2021-08-03 Thread Tom Woolman



# Resending this message since the original email was held in queue by 
the listserv software because of a "suspicious" subject line, and/or 
because of attached .png histogram chart attachments. I'm guessing that 
the listserv software doesn't like multiple image file attachments.



Hi everyone. I'm working on a research model now that is calculating 
anomaly scores (RMSE values) for three distinct groups within a large 
dataset. The anomaly scores are a continuous data type and are quite 
small, ranging from approximately 1e-04 to 1-e07 across a population of 
approximately 1 million observations.


I have all of the summary and descriptive statistics for each of the 
anomaly score distributions across each group label in the dataset, and 
I am able to create some useful histograms showing how each of the three 
groups is uniquely distributed across the range of scores.

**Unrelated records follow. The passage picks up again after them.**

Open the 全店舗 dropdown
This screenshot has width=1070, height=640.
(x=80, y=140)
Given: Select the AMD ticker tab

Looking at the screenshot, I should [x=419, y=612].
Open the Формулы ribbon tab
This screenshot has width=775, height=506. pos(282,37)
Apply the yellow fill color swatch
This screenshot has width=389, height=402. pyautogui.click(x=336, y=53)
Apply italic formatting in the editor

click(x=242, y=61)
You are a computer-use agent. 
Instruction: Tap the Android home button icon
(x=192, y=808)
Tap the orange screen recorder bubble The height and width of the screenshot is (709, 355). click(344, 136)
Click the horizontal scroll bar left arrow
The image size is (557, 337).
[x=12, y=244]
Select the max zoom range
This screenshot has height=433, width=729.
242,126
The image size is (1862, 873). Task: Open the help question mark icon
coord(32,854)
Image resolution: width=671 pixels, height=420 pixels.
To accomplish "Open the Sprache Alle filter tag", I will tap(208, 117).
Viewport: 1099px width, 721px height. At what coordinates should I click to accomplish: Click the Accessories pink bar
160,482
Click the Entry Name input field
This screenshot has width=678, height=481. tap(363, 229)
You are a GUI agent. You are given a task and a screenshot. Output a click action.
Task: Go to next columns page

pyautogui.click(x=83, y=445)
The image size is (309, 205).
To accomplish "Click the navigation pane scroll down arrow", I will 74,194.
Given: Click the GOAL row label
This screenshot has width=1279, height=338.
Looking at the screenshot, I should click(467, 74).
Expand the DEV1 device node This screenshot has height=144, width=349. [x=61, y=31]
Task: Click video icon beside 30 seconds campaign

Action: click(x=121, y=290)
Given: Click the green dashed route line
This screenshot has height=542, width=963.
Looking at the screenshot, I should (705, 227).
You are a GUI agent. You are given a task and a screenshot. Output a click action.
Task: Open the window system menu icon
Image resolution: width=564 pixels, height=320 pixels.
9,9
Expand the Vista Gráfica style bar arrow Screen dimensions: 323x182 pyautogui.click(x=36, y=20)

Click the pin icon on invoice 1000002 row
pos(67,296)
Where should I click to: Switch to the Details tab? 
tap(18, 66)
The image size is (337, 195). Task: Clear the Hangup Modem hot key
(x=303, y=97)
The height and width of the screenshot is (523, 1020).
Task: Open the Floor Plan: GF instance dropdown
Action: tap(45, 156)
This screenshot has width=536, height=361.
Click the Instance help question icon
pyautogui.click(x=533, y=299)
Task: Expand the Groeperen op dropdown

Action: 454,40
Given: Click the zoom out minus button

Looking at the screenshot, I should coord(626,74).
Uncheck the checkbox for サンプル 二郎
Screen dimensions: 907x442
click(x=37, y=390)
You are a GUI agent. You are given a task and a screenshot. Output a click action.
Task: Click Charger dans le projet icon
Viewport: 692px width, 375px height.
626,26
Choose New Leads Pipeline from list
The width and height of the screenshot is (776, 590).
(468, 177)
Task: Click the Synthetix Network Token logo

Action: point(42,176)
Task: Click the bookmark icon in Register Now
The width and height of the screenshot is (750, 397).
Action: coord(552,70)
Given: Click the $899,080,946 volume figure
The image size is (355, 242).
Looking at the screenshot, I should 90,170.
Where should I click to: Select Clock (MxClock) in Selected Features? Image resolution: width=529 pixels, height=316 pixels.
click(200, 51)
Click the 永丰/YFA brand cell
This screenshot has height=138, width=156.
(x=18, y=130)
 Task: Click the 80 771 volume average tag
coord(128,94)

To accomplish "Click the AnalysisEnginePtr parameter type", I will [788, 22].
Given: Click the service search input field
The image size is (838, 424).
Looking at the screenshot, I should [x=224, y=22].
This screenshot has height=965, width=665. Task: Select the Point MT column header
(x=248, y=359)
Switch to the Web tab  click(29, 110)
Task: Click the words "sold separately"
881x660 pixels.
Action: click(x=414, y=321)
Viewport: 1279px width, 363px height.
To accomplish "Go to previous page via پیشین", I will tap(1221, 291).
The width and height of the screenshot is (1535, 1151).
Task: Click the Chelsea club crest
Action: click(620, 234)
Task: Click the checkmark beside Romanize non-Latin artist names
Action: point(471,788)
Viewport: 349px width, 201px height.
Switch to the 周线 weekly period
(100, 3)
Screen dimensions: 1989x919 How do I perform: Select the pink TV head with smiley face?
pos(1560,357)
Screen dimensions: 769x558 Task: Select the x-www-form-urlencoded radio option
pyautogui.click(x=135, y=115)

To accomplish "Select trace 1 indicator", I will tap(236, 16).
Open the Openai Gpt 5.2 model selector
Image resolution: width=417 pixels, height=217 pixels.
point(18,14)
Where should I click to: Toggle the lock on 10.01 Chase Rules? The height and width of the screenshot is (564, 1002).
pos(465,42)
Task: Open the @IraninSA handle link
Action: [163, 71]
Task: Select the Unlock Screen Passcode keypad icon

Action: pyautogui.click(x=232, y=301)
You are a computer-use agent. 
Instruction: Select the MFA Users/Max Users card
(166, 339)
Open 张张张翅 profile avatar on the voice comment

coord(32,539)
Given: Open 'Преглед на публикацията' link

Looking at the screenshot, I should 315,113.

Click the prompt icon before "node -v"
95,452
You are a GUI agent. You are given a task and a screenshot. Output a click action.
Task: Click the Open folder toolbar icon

However, 
because of the large variance within the frequency of score values and 
the high density peaks within much of the anomaly scores, I need to use 
a log transformation within the histogram to show both the log frequency 
count of each binned observation range (y-axis) and a log transformation 
of the binned score values (x-axis) to be able to appropriately 
illustrate the distributions within the data and make it more readily 
understandable.


Fortunately, ggplot2 is really useful for creating some really 
attractive dual-axis log transformed histograms.


However, I cannot figure out a way to create the log transformed 
histograms to show each of my three groups by color within the same 
histogram. I would want it to look like this, BUT use a log 
transformation for each axis. This plot below shows the 3 groups in one 
histogram but uses the default normal values.


For log transformed axis values, the best I can do so far is produce 
three separate histograms, one for each group.




Below is sample R code to illustrate my problem with a 
randomly-generated example dataset and the ggplot2 approaches that I 
have taken so far:


# Sample R code below:

library(ggplot2)
library(dplyr)
library(hrbrthemes)

# I created some simple random sample data to produce an example 
dataset.
# This produces an example dataframe called d, which contains a class 
label IV of either A, B or C for each observation. The target variable 
is the anomaly_score continuous value for each observation.

# There are 300 rows of dummy data in this dataframe.

DV_score_generator = round(runif(300,0.001,0.999), 3)
d <- data.frame( label = sample( LETTERS[1:3], 300, replace=TRUE, 
prob=c(0.65, 0.30, 0.05) ), anomaly_score = DV_score_generator)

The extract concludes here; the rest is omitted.